RECORDS FOR THIS TASK:
★ ★ ★ ★ ★ ★ ★
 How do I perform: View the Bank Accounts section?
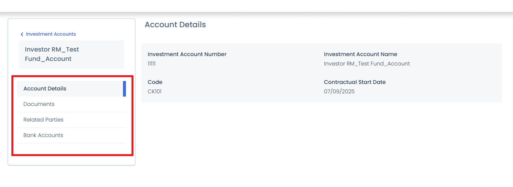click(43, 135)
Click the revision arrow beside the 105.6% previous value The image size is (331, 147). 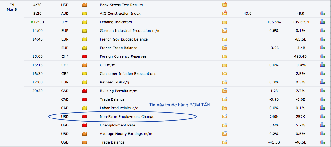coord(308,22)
★ ★ ★ ★ ★ ★ ★
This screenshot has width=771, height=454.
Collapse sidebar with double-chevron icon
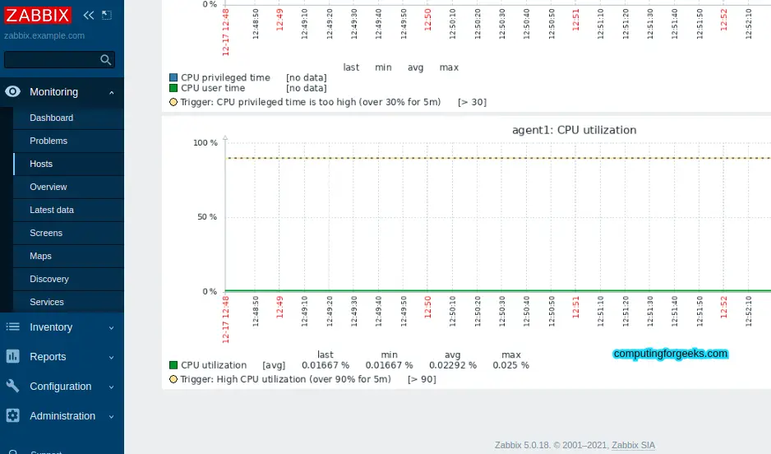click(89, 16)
★ ★ ★ ★ ★ ★ ★
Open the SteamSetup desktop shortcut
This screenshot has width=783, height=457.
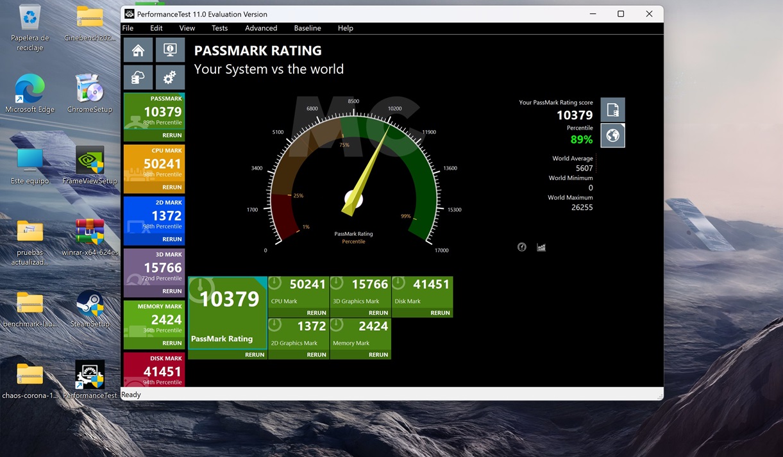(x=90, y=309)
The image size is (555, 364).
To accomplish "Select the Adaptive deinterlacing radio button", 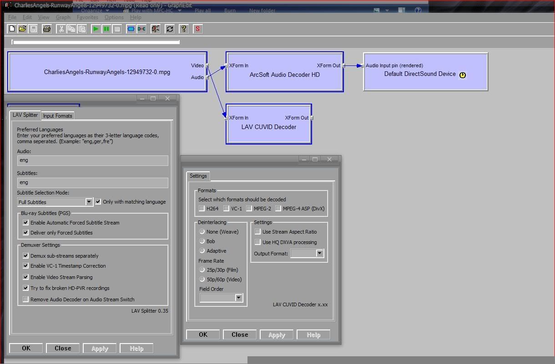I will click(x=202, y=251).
★ ★ ★ ★ ★ ★ ★
WHAT NEEDS TO BE DONE: Rewrite the records as a numbered list, starting with the line that contains "This screenshot has width=771, height=454." and going on through the line that contains "click(89, 16)", with blank lines left out. Leave the pictures out of the answer.

SOLUTION FOR THIS TASK:
1. This screenshot has width=771, height=454.
2. Collapse sidebar with double-chevron icon
3. click(89, 16)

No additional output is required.